Data listing:
* * * * * * * * *

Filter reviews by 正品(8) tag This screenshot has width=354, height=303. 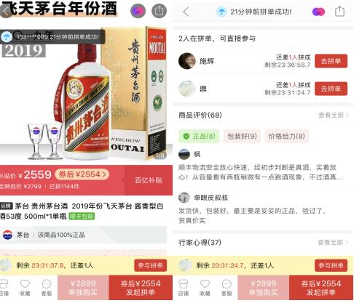(199, 136)
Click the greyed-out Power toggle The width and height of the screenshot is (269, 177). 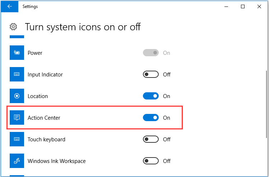point(151,53)
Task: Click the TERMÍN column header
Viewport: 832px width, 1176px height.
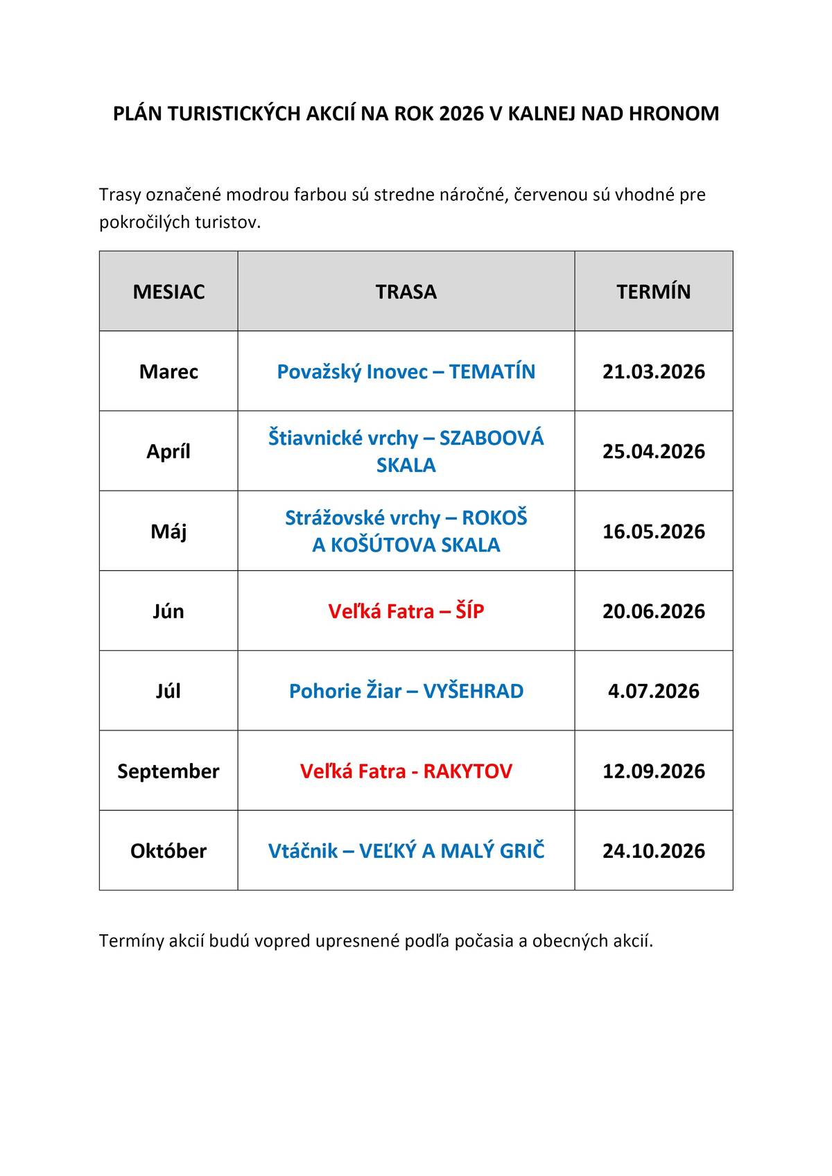Action: [653, 292]
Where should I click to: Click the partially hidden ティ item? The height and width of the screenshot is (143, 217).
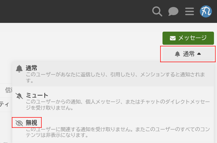(4, 104)
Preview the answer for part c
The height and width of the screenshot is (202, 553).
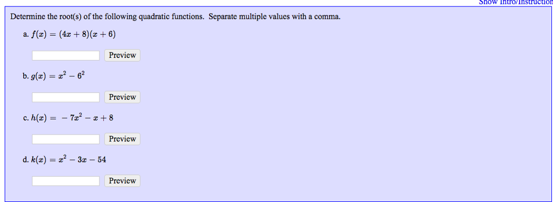123,139
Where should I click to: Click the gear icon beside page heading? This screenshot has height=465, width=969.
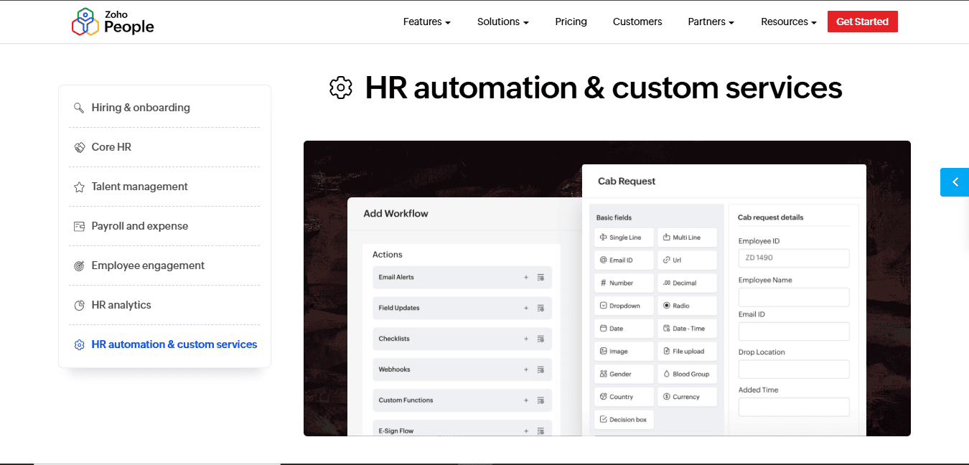(x=341, y=88)
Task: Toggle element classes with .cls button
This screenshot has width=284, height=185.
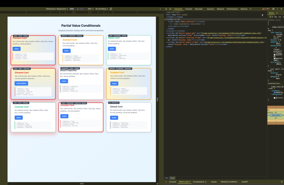Action: coord(279,17)
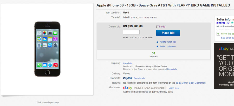Click the eBay logo in the advertisement
The width and height of the screenshot is (234, 106).
224,49
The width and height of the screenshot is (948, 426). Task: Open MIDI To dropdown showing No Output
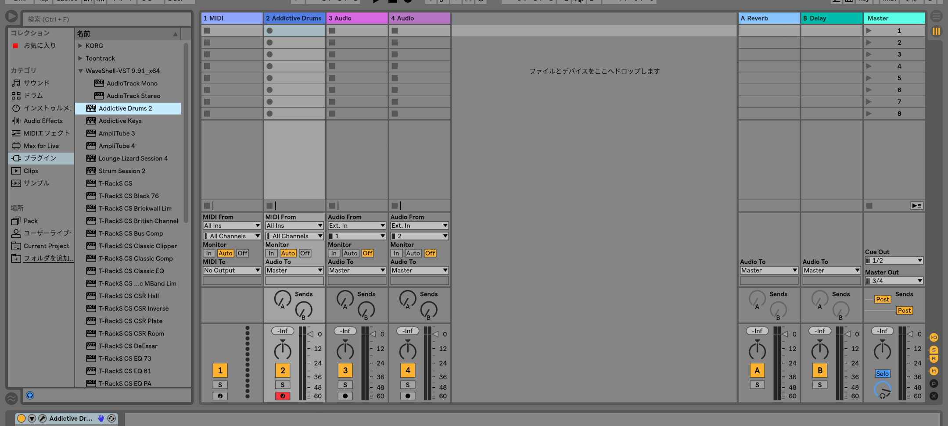(232, 270)
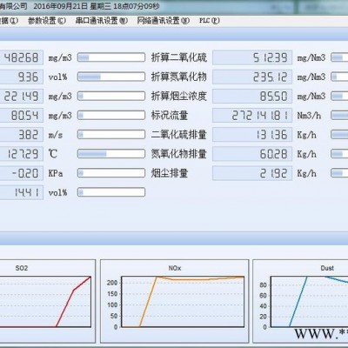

* * * * * * * * *

Written request:
Copy the records above word for word, beginning at the line with "Preview the answer for part c" and continuing through the line with "(x=341, y=88)", with both of those lines included. Leave the pictures out of your copy.

Result below:
Preview the answer for part c
The height and width of the screenshot is (202, 553).
123,139
Where should I click to: Click the gear icon beside page heading? This screenshot has height=465, width=969.
(x=341, y=88)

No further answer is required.